If he gets others to share their fair load you won't hear me complain about it.

 

At least we won't ever hear " Don't forget about Poland! " again.

post #2394 of 2939
post #2395 of 2939
Quote:
Originally Posted by Dave Jarvie View Post

http://www.nytimes.com/2011/11/29/business/judge-rejects-sec-accord-with-citi.html

 

holy shit. an actual Trial?



Judge Rakoff is a superhero.  The world needs more of him. 

post #2396 of 2939

Prosecutions of fraud and the law being enforced? It happens and our world will change. For the better I might add.

 

Crime punishment should jump party divisions.

post #2397 of 2939
post #2398 of 2939

This failure to properly fund and staff the SEC is the biggest disappointment of the Obama Administration IMO. Yeah yeah, he gets campaign contributions from Wall Street and Congress can block appointments and blah blah blah. I think Obama could take a page from Tricky Dick's book and run next year on a "Law and Order" platform, with the focus on bringing more of the Bankers, blatant Ponzi schemers etc to justice.

post #2399 of 2939

He says that and actually does it he will have my sword.

post #2400 of 2939
Quote:
Originally Posted by Cylon Baby View Post

This failure to properly fund and staff the SEC is the biggest disappointment of the Obama Administration IMO. Yeah yeah, he gets campaign contributions from Wall Street and Congress can block appointments and blah blah blah. I think Obama could take a page from Tricky Dick's book and run next year on a "Law and Order" platform, with the focus on bringing more of the Bankers, blatant Ponzi schemers etc to justice.
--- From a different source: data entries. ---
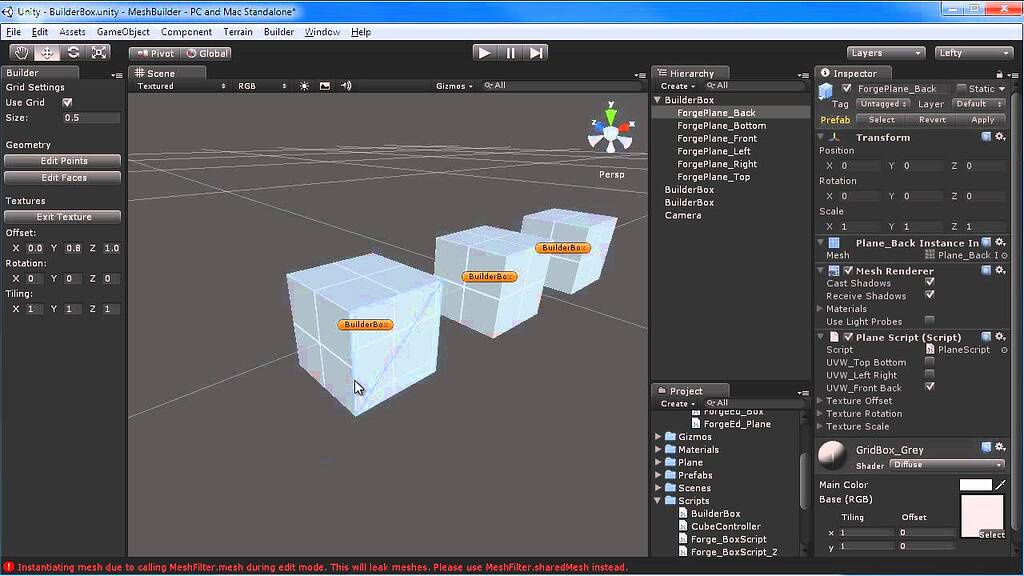Expand the Texture Offset section

(x=822, y=400)
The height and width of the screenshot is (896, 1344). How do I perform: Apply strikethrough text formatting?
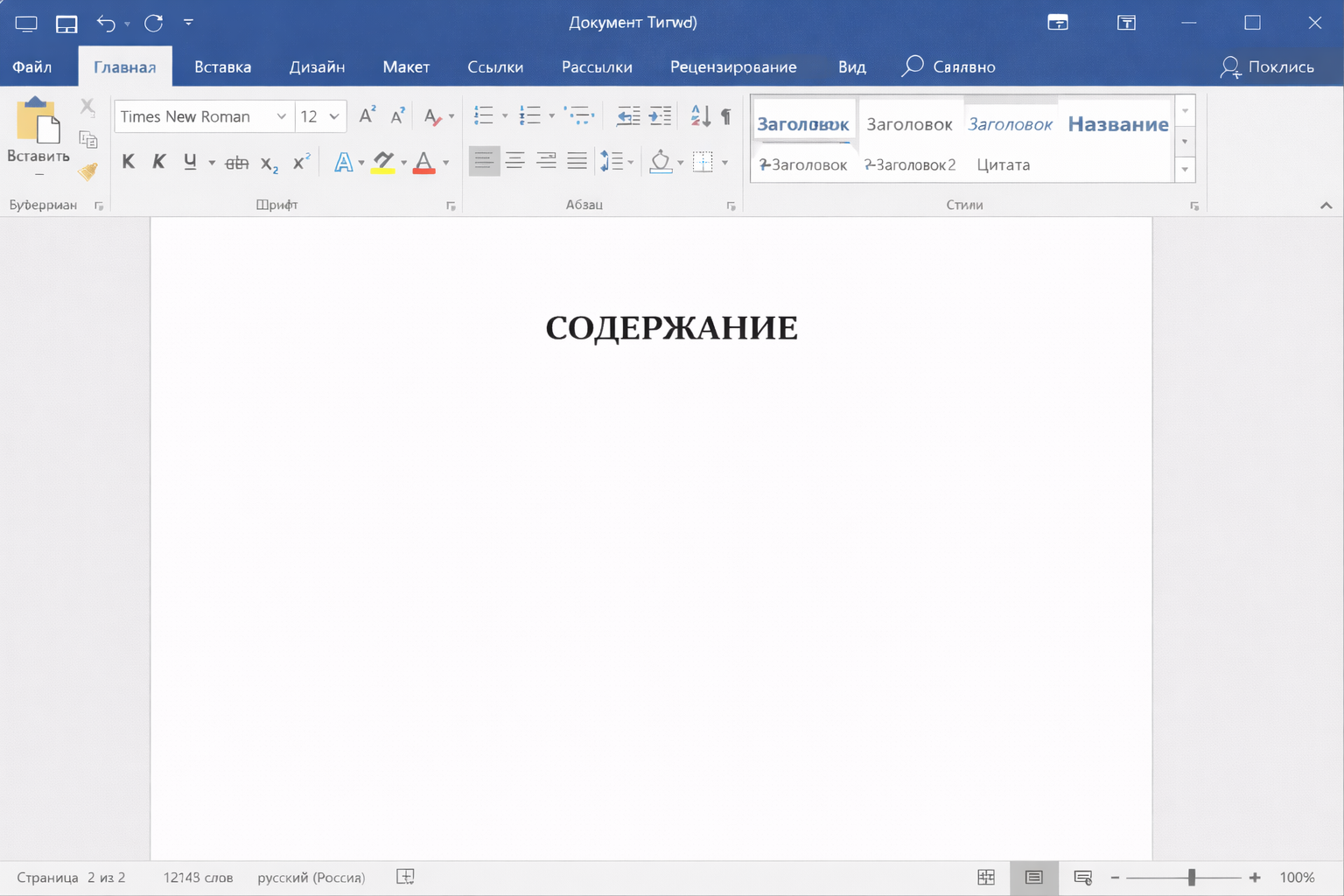(236, 163)
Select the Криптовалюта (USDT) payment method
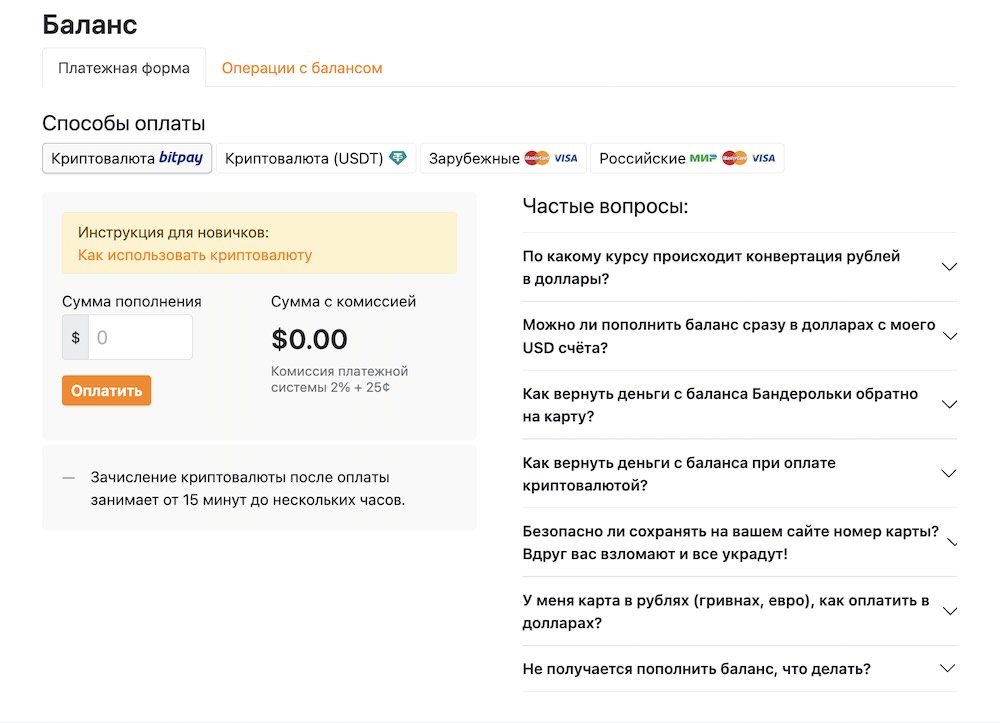 pos(316,157)
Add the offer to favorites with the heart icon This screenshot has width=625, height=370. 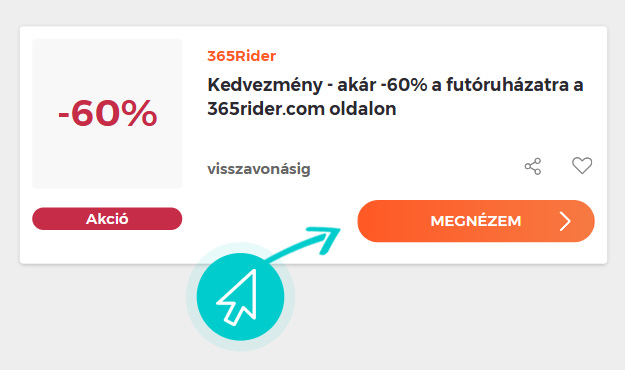[582, 165]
It's unfortunate what the SEC has become.  Back in the 60s and 70s, even the early 80s, the SEC was THE agency to work for.  Lawyers killed for such a prestigious job and the finance industry quaked in its boots when the SEC came knocking.  Since Reagan, the Commission has been defunded and staffed with idiots (Chris Cox under Bush was so in above his head).  Too many lawyers and not enough people with actual knowledge of accounting now run the place. 

 

Good on Judge Rakoff for calling them out on always taking the bitch move and settling.  Juries would crucify these banks.